*Tasks to complete*
[a] In the conversation about IKEA's history with wood, what was the name of the popular bookcase series made from Polish oak?
[b] Continue the conversation about IKEA's search for low-priced wood after its last line.
┌─ Passage given
Per
– My name is Per, and I’ve been with IKEA since I was very young, done all kinds of things in the company and have the joy, in the end of it all, to be a part of telling the story of IKEA.
Jan
– Yes, I am Jan Ahlsen. Working within IKEA with everything from quality, purchasing, product development in different fields, but mostly within wood and nature fibres.
Per
– When Ingvar Kamprad started selling furniture in 1948, his suppliers were small craft industries, small furniture factories in the part of Småland where he lived. Factories with their roots in farming and carpentry work. They used the local wood, as they had always done. It was the furniture from these factories that Ingvar sold, and in 1953 he opened his first permanent show room in Älmhult, and customers came from all over Sweden. Furniture retailers, the ordinary furniture retailers, in the cities, saw IKEA as a serious threat to their own business. They had their trade association organise a boycott against IKEA. The boycott of course caused serious problems for IKEA. Ingvar and his new purchasing manager, Ragnar Sterte, couldn’t buy what they needed in Sweden anymore. So, they started to import furniture from Denmark. That was good, but not enough. So in 1960, when the Polish foreign trade delegation came to Sweden to promote business opportunities in Poland, Ingvar became curious, and he became aware of the possibilities and was able to secure an invitation to visit Poland in January 1961. What type of wood was it that they found in Poland, Jan?
Jan
– What’s interesting here is of course that during this time the slightly darker wood was very popular in Scandinavia.
Per
– Yeah.
Jan
– Mainly teak made by the Danish guys.
Per
– Yes.
Jan
– During the visit in Poland they discovered oak, that was also a kind of hardwood, and with slightly more flexible eyes it could look like teak sometimes.
Per
– Right, yes.
Jan
– So, you could say oak became IKEA’s teak. It was cheaper and produced in a country with lower production costs.
Per
– Then they of course started selling the Polish oak furniture, and I remember that one of the most popular products was called MTP.
Jan
– MTP, yes.
Per
– Yes, that was a bookcase series that was designed by one of their colleagues in Poland, Marian Grabinski. And that became such a success in Sweden.
Jan
– Yes.
Per
– So, Swedes took oak from Poland to their hearts and didn’t really mind if it came from Poland, or where it came from. They liked it, and above all they liked the price, because IKEA decided that they were not going to make super high profits because of buying it at a really low price. They were going to pass the savings on to the customers. So that was furniture that no one had really seen, such good furniture at such low prices. So, for years I think we were quite successful with Polish oak furniture.
Jan
– Yeah, then of course as always when you find a new low-price material in wood, we start to buy a lot. Demand increases, and when demand increases, the price goes up.
Per
– Exactly. So, as IKEA people always are, they were sort of on the hunt for a new type of wood that could match the oak when it came to price. And that’s when another tree entered the story. What was that, Jan?
Jan
– I hope we’re thinking about the same one. I’m thinking about pine.
└─
┌─ Data provided
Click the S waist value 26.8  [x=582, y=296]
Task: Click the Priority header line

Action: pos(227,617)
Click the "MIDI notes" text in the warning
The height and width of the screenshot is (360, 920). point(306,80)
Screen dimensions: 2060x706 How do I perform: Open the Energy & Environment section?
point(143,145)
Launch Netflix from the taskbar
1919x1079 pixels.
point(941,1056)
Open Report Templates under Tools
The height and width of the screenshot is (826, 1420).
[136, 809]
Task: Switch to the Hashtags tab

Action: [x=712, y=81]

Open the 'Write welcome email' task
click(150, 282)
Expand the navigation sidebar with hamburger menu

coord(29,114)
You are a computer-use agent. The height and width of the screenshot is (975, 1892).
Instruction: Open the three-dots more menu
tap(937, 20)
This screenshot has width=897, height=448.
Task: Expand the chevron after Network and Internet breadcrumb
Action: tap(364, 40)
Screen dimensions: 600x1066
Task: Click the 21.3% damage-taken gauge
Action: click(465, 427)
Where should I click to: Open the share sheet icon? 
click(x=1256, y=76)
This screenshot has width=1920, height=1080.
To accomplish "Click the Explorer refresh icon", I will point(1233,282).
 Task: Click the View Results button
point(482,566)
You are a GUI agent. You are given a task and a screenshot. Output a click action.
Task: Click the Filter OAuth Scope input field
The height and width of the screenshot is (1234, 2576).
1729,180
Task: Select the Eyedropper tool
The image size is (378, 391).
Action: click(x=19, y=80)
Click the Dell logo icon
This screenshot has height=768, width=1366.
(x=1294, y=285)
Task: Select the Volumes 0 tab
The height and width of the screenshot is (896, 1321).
└─
*Answer list*
[a] MTP

[b]
Per
– Yes.
Jan
– Even here, Poland played a major role in introducing pine to IKEA. The pine was mainly, at that time, used for the building industry. So, it was really low price, you could say, already from the beginning. And that also turns us back a little bit to Scandinavia, because it was the same situation in Scandinavia. Pine was used for building.
Per
– Pine furniture wasn’t considered really high class. But after the war people started to buy little hunting lodges, little summer houses, and Swedish furniture factories started developing pine furniture. And they always used the best part of the pine, the pine that was very even and light in colour. But something else happened with IKEA, the way that we decided to use pine.
Jan
– Yeah. At that time, when you talked about pine and started using it for interior design, you could say it was the knot-free stuff. Knots are the branches on a tree. And when you cut it or saw it down, you see the remains of the knot as brownish or black or different sizes. They are on the top part of the tree. At that time, this part of the tree was not used at all, not even in the building industry, you could say, more or less. It was used for paper pulp or firewood or something like that, not at all in interior design. One of the main problems with introducing it… because Ingvar of course, he was very keen on prices, so he could see that if we took the wood from the top part, we could cut prices even more and make the customer even more happy with cheaper furniture.
Per
– And we were so successful with it. People talk about the pine-wave. And it was twenty years of pine furniture with knots, and we built our whole success on this fantastic raw material and the unique price point, the IKEA low price for really good quality and function. There are immortal products from that time, like SÖRGÅRDEN and IVAR, for example. Products that lots of people still remember. It was always “how can we get more from less?”.
Jan
– Yes.
Per
– “How can we actually use the whole tree?” Because the problem in the furniture industry has always been that you’re able to use such a small part of the tree itself for furniture. And I think when we actually did build our own sawmills, we were able to find a new standard for how we process the wood.
Jan
– Because before, you could say, we were buying the normal timber that was available on the market, and that timber was in dimensions made for the building industry. And suddenly we could start to cut the trees in the sawmill for the furniture industry.
Per
– Exactly.
Jan
– Because as it normally is, you actually only use like five per cent of the tree.
Per
– Really, five per cent?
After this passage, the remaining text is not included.